[Start of section]

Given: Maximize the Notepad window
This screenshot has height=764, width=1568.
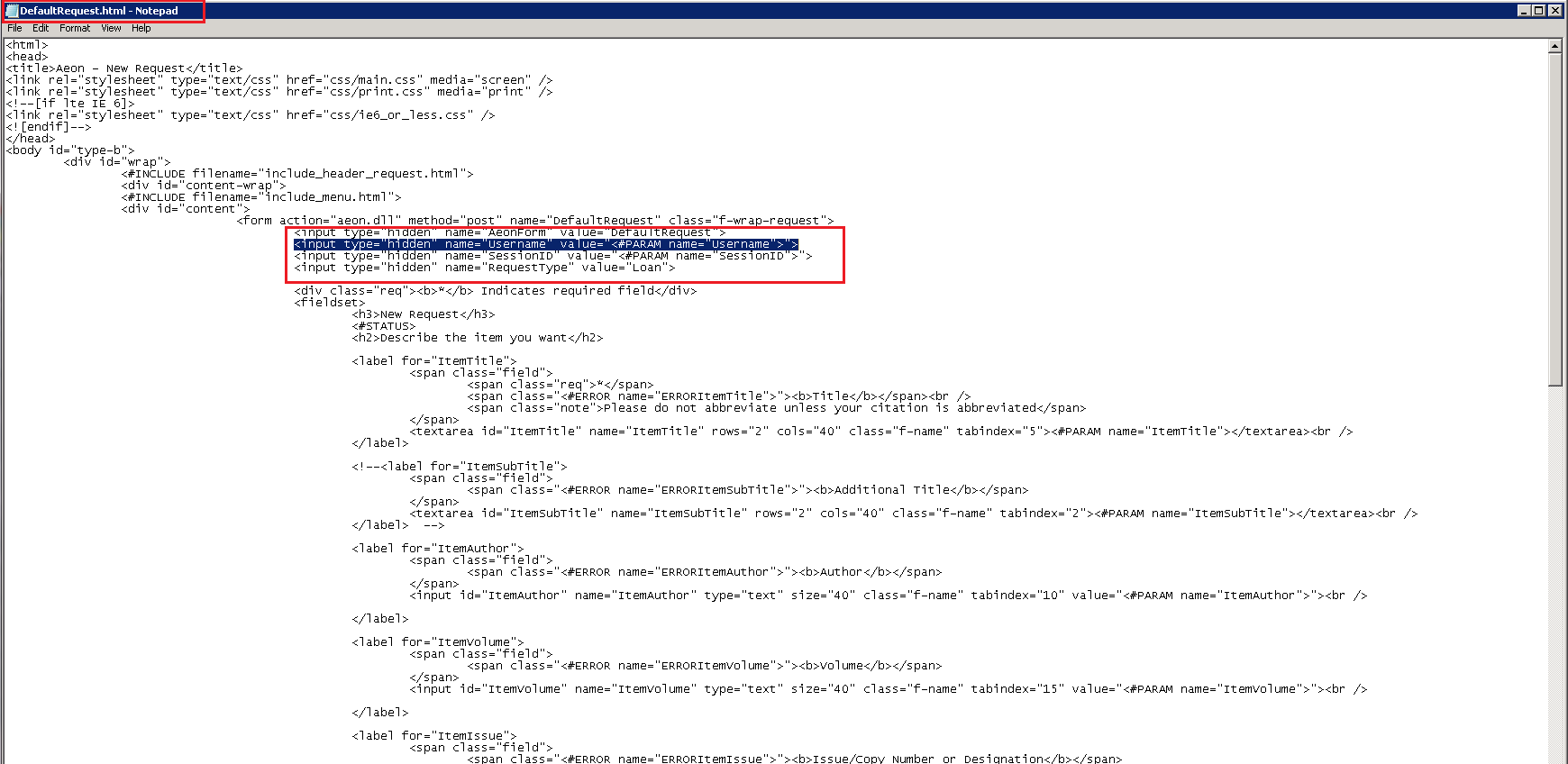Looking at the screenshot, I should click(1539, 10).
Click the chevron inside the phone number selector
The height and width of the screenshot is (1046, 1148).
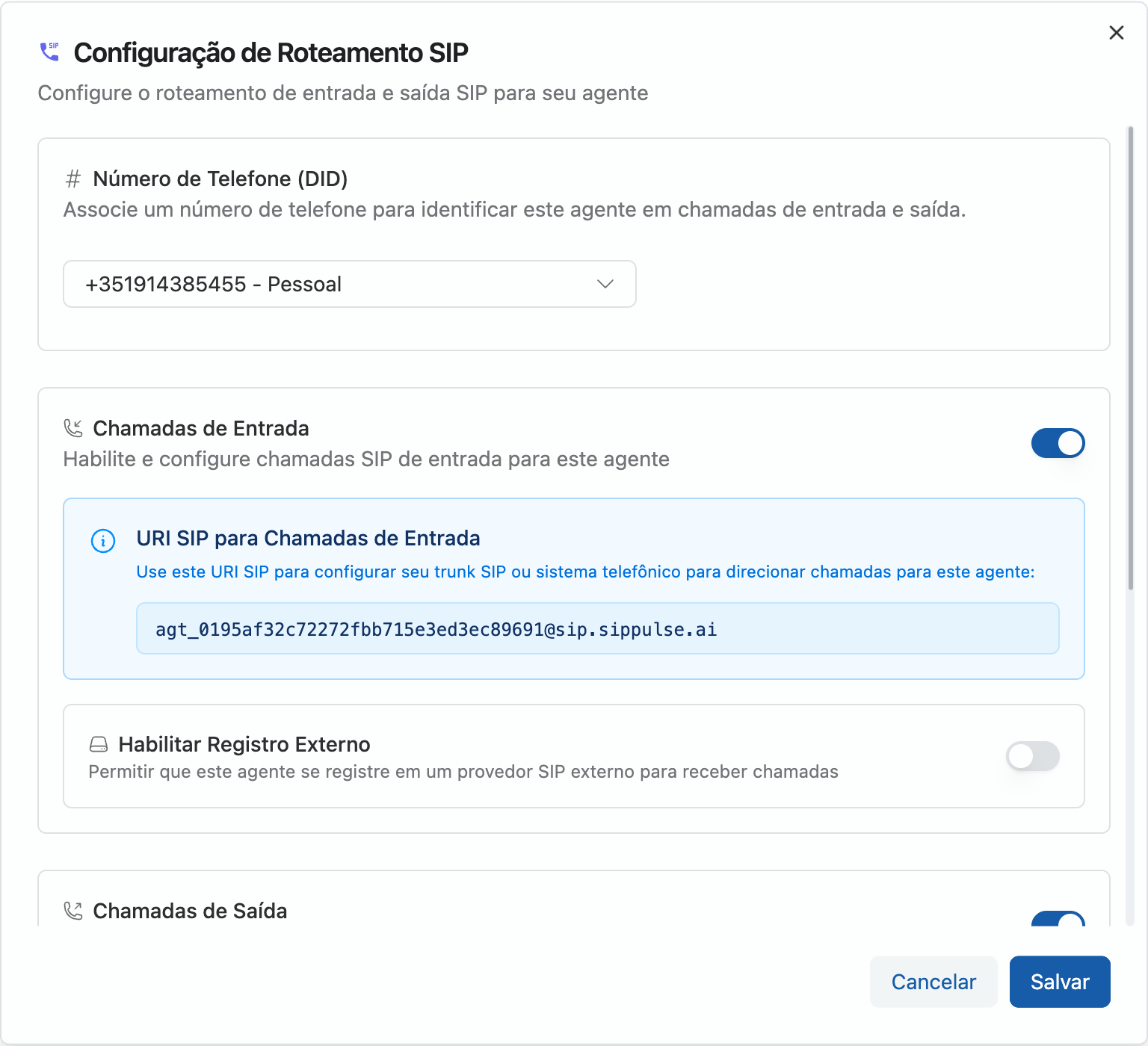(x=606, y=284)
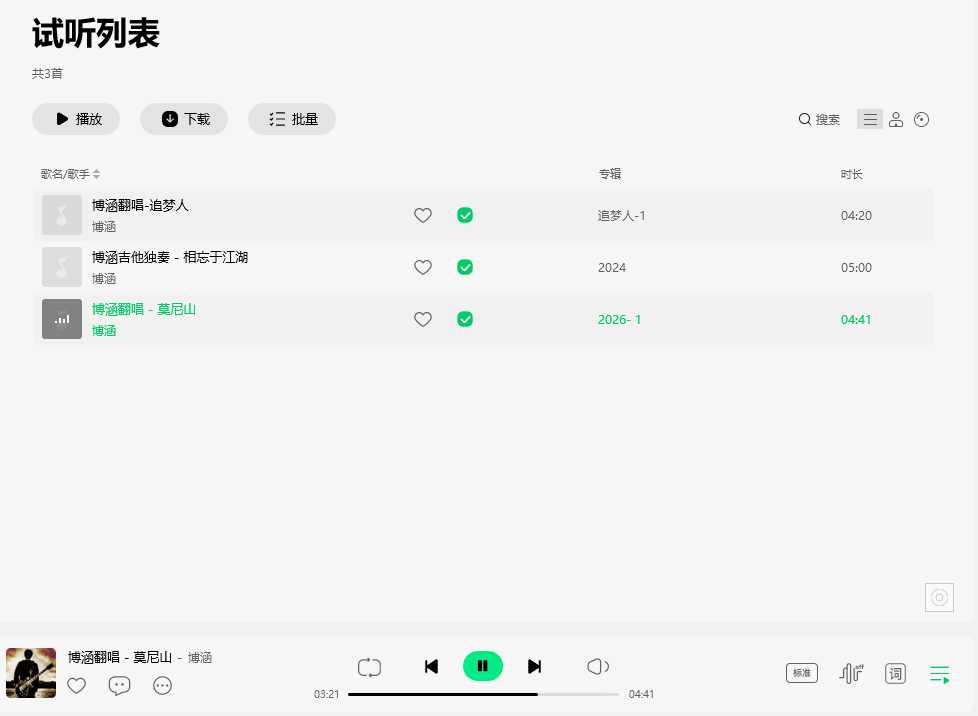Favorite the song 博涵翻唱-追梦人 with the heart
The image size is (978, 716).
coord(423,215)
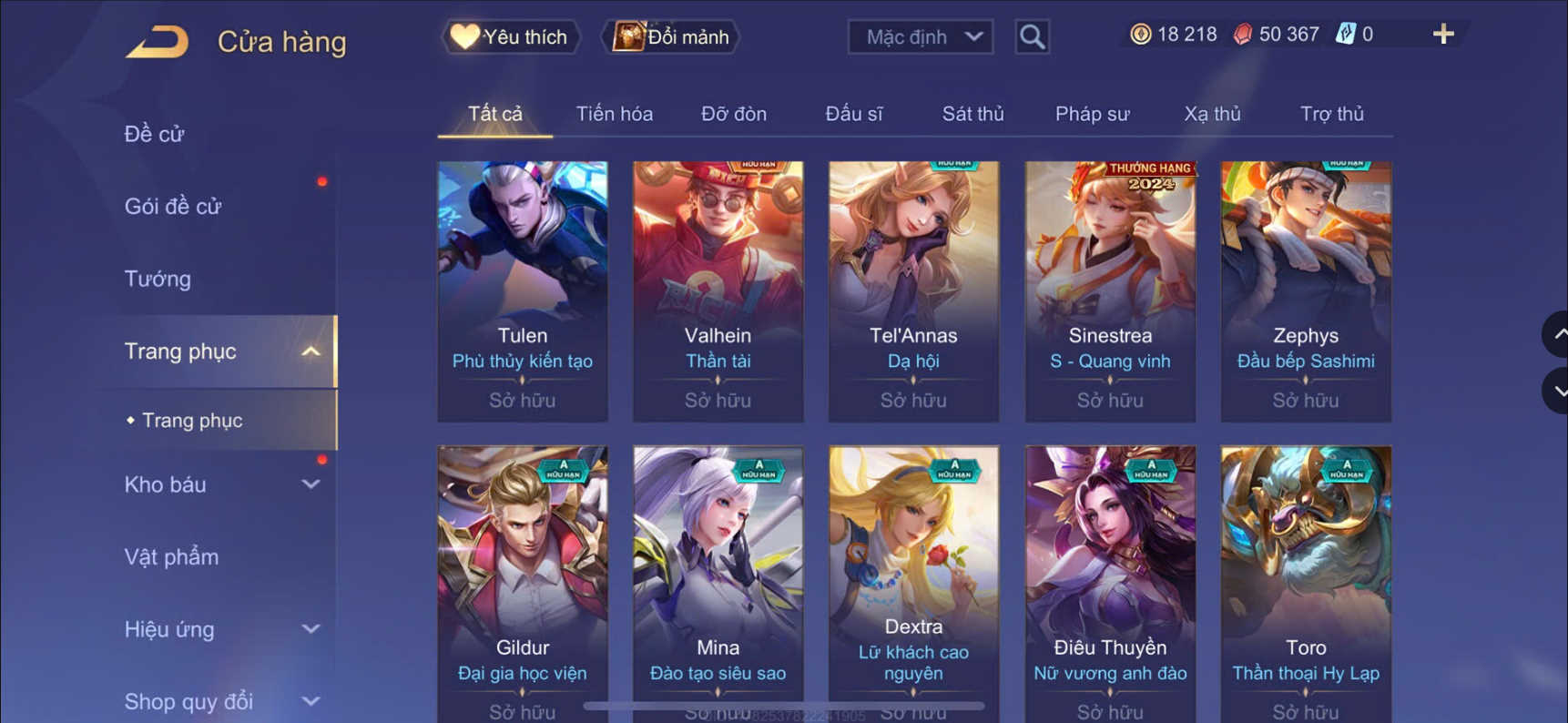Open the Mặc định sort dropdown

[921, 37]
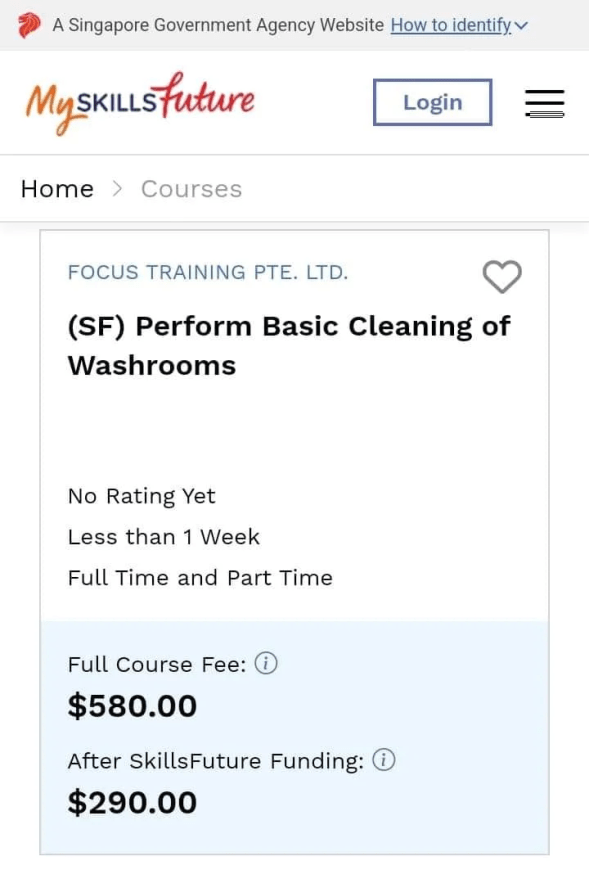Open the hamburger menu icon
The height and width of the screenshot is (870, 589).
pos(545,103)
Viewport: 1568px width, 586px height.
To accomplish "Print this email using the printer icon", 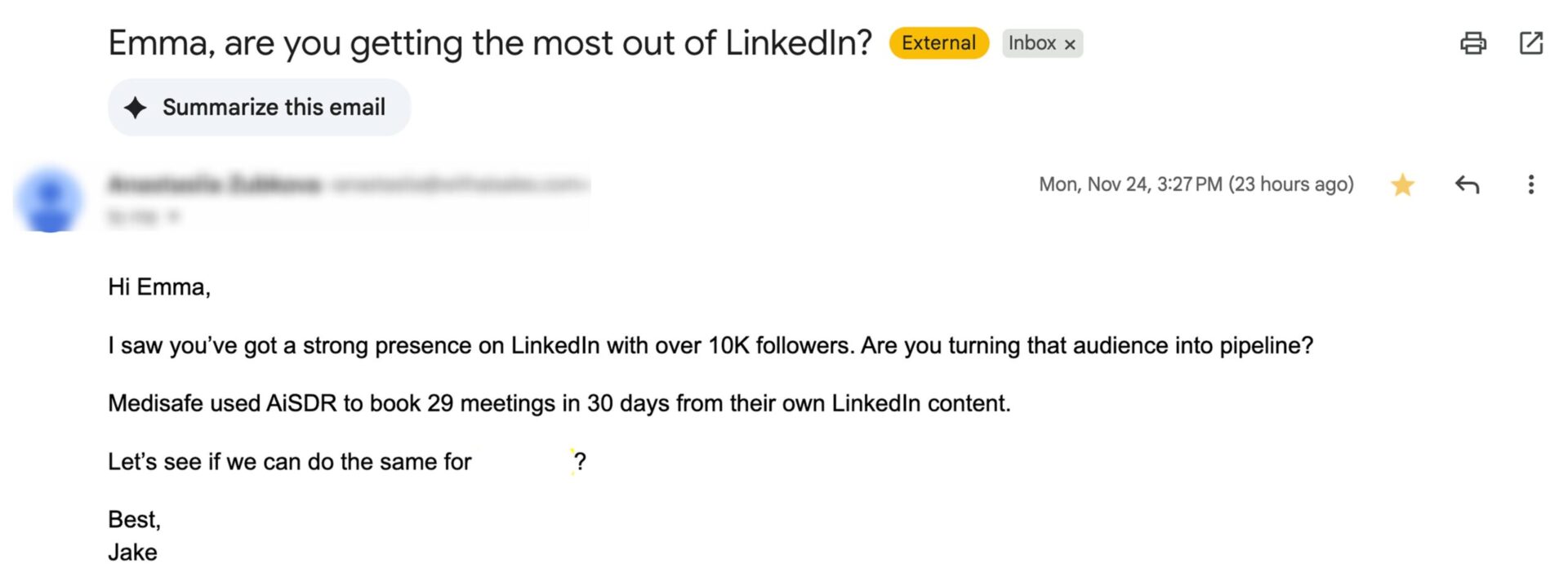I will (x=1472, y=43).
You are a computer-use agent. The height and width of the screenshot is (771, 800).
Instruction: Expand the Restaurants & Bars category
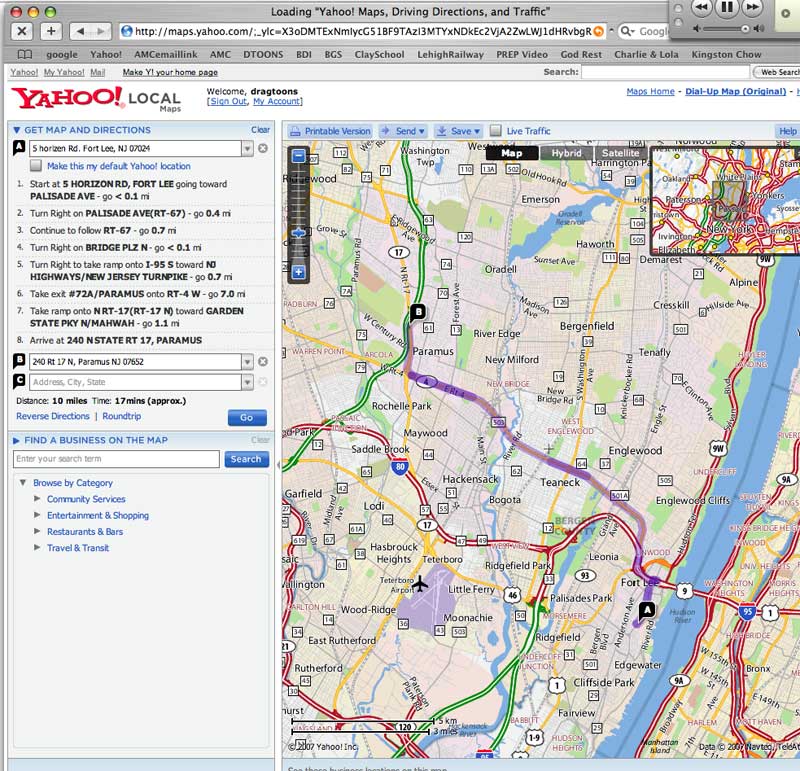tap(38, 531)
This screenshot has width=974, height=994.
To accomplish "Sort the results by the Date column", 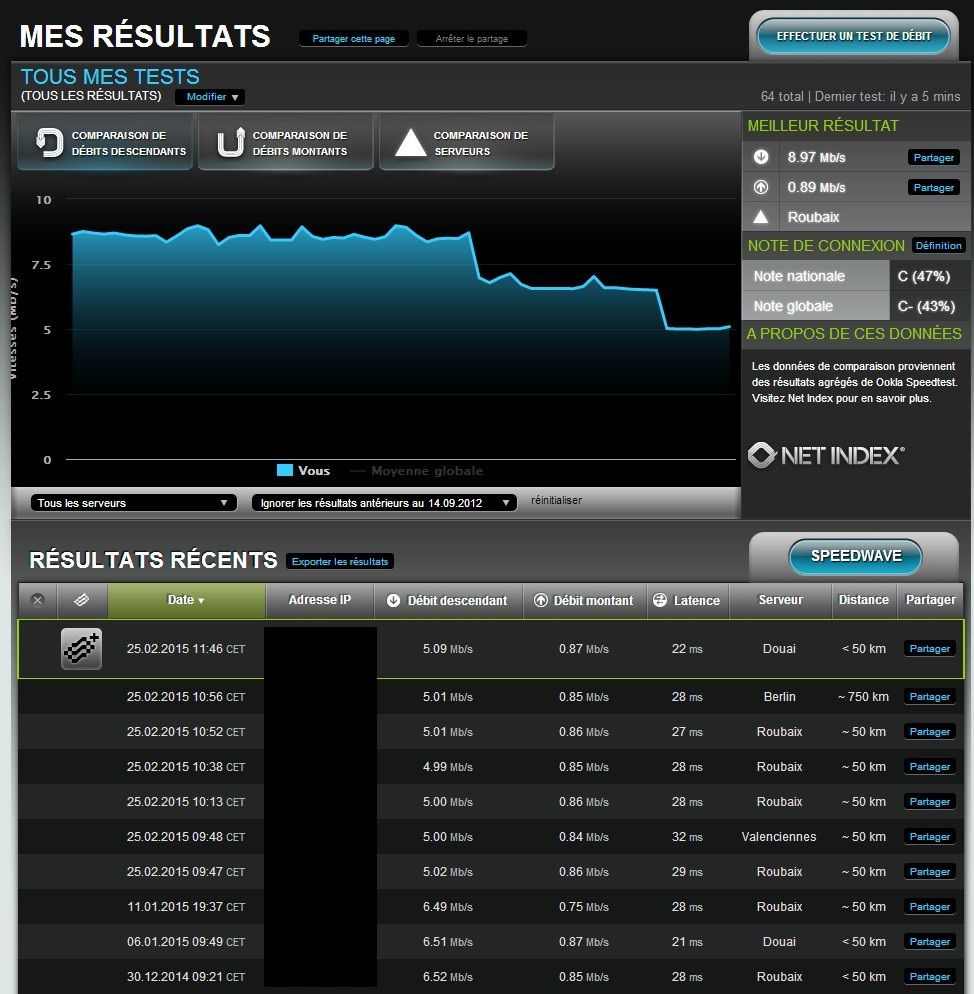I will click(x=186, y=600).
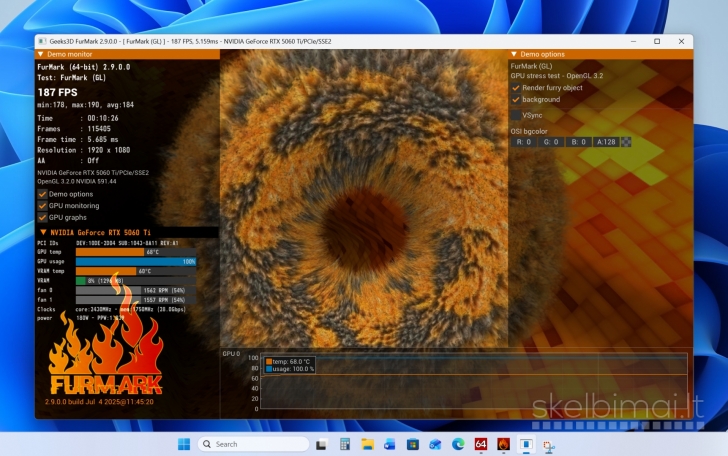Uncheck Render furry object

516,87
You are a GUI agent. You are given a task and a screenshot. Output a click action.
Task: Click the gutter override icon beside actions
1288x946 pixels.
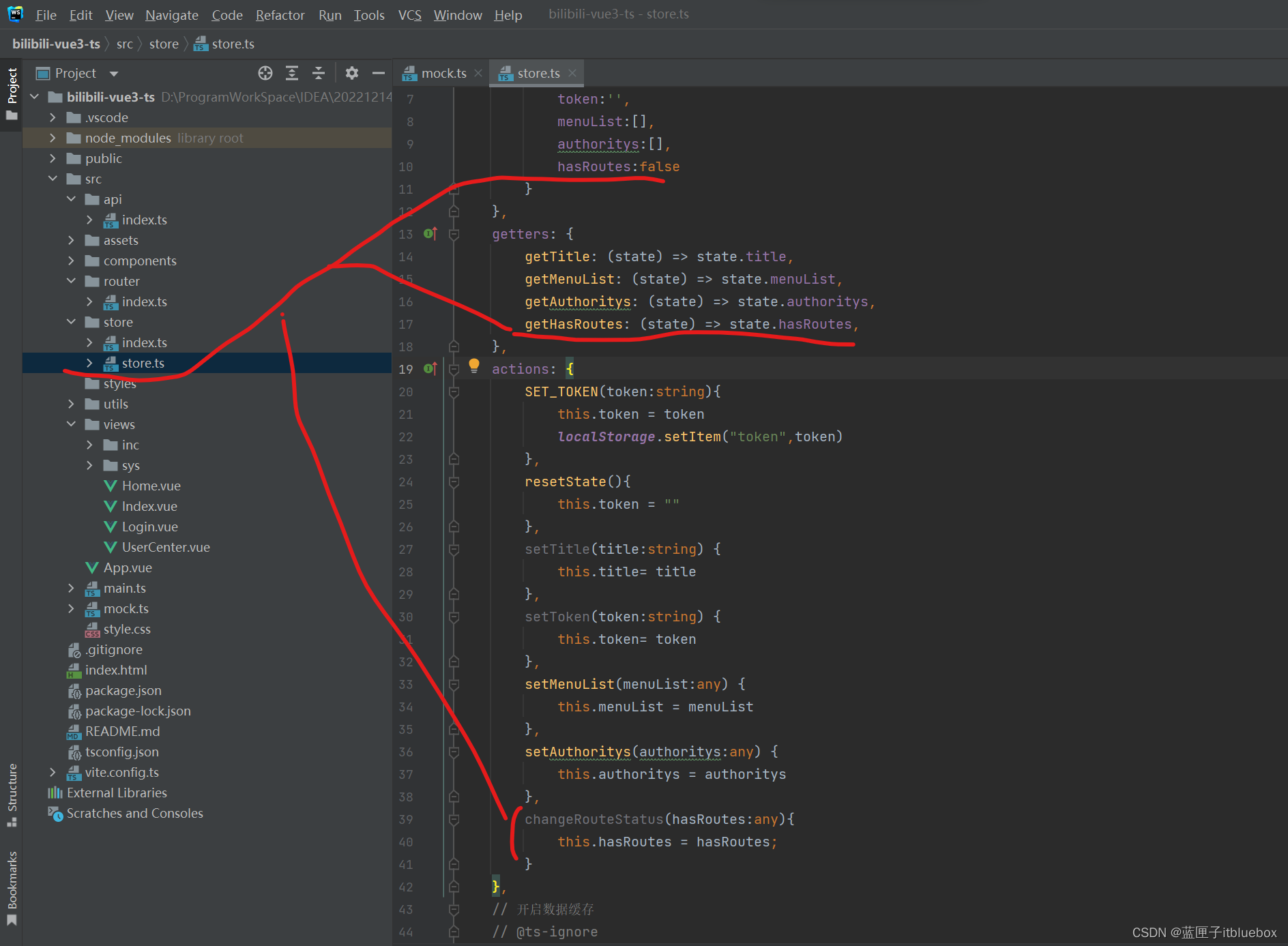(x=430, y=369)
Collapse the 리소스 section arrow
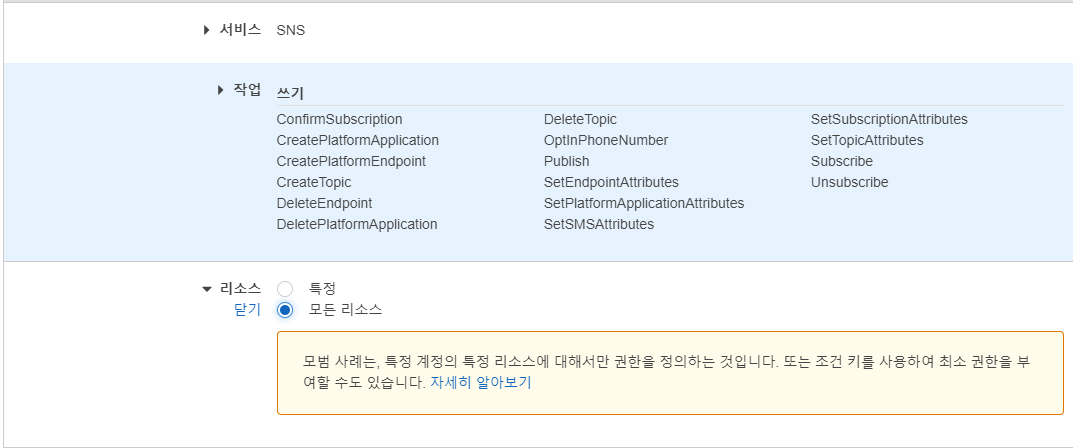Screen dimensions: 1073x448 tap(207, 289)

[End of section]

Directions
Among the lines above, find those holding the word "agent" and state how many there are, number only.

Solution for this problem
2